Berri Gladwell Loken football update

image0011.png

Sports researcher Dave Berri had a disagreement with a remark in our recent discussion of Malcolm Gladwell. Berri writes:

This post [from Gelman] contains the following paragraph:

Similarly, when Gladwell claimed that NFL quarterback performance is unrelated to the order they were drafted out of college, he appears to have been wrong. But if you take his writing as stone soup, maybe it’s valuable: just retreat to the statement that there’s only a weak relationship between draft order and NFL performance. That alone is interesting. It’s too bad that Gladwell sometimes has to make false general statements in order to get our attention, but maybe that’s what is needed to shake people out of their mental complacency.

The above paragraph links to a blog post by Eric Loken. This is something you have linked to before. And when you linked to it before I tried to explain why Loken’s work is not very good. Since you still think this work shows that Gladwell – and therefore Rob Simmons and I – are “wrong”, let me try and explain again why Loken’s analysis isn’t something you should be highlighting on your blog.

1. Loken begins by looking at the link between touchdowns and draft position.

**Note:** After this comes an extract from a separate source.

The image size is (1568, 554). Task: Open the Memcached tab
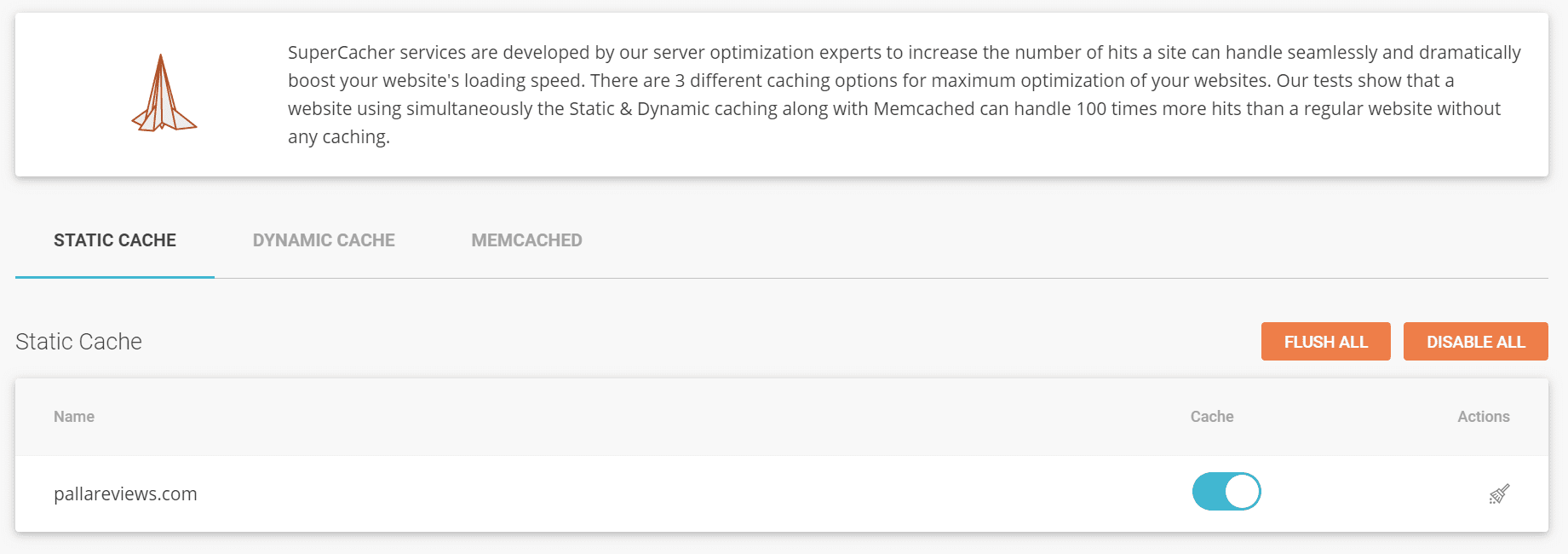526,240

This is the only graph he presents and the only correlation coefficients he presents. This is incorrect for two reasons

a. Touchdowns are a statistic that reflects playing time. We documented in our research that quarterbacks drafted first receive more playing time. This bias needs to be addressed if we are going to assess how well people taken at different points in the draft perform.

b. Touchdowns are a poor measure of performance. They ignore most of what a quarterback does on the field. So this should not be the only measure of performance someone chooses. Such a choice suggests Loken doesn’t understand how to measure performance in football. Given that this research is about how draft position relates to performance, not being able to measure performance is a problem.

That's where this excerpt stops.